What is your favorite proof that $e^{ix}$ has a period of $2\pi$? [closed]

as a function of a real variable, apparently. Part of the freedom in choosing a proof is that you get to choose what definition of $e^{ix}$ to start from -- do you use a differential equation? a power series? a definition in terms of trig functions? Another bit of freedom is that you get to choose what definition of $\pi$ to start from.

Solution 1:

My favorite has always been Walter Rudin's proof in the prologue to his "Real and Complex Analysis" (2nd Ed.). Here's a sketch:

• Define $\exp$ in terms of the power series.

• By manipulating the series, deduce that $\exp$ is a homomorphism from the additive group to the group of complex units.

• Show it satisfies the usual first order ODE.

• Define $\cos z$ and $\sin z$ as the real and imaginary parts of $\exp(iz)$, respectively.

• Define $\pi$ as twice the smallest positive real root of $\cos$.

• Deduce that $\exp( i \pi / 2) = i$.

• By multiplying, conclude that $2 \pi i$ is a period of $\exp$.

• Show, by means of the preceding properties, that no smaller period exists.

Solution 2:

$$ e^{ix} = \cos x + i \sin x \ . $$

Solution 3:

$$e^{ix} = e^{i(x+T)} = e^{ix}e^{iT}$$

We have to find $T$ for which $e^{iT} = 1$

$$\rightarrow cos(T) + isin(T) = 1$$

$$\rightarrow sin(T) = 0$$ for all $$T = 2n\pi , n = 0,1,2,3...$$

So, period is $2\pi$.

• REQUIREMENT
Rewrite the passage of the thread on the period of $e^{ix}$ that opens with "My favorite has" and closes with "first order ODE.", putting "Taylor series" in place of "power series". The material that comes next is from a different source.

• SUPPLIED DATA

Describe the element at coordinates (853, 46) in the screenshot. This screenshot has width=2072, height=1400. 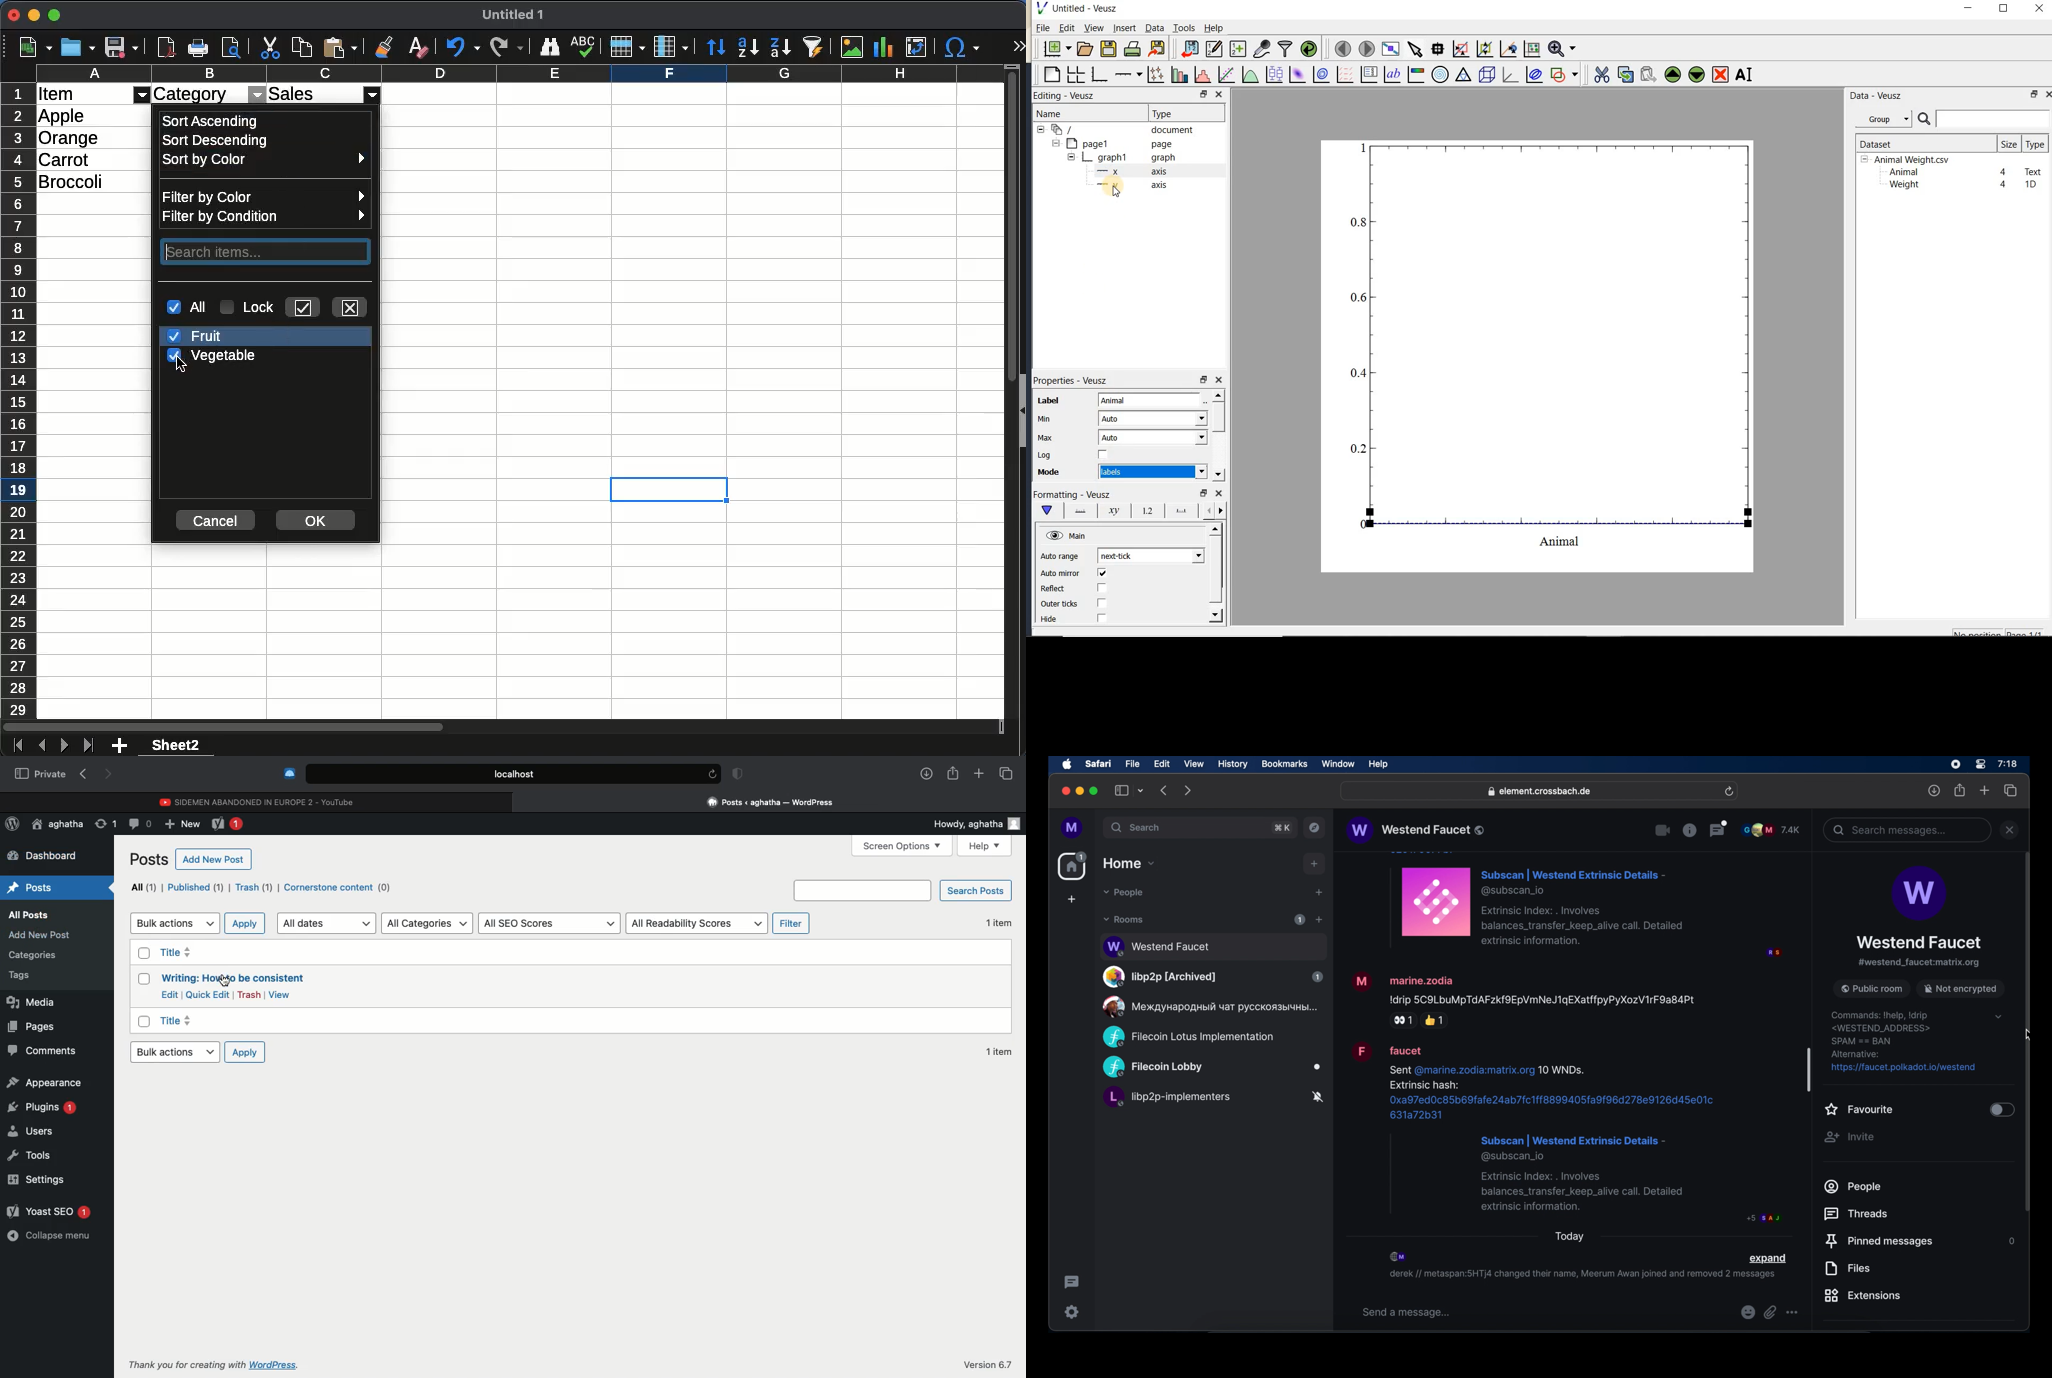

• SOLUTION TO THIS PROBLEM
My favorite has always been Walter Rudin's proof in the prologue to his "Real and Complex Analysis" (2nd Ed.). Here's a sketch:

• Define $\exp$ in terms of the Taylor series.

• By manipulating the series, deduce that $\exp$ is a homomorphism from the additive group to the group of complex units.

• Show it satisfies the usual first order ODE.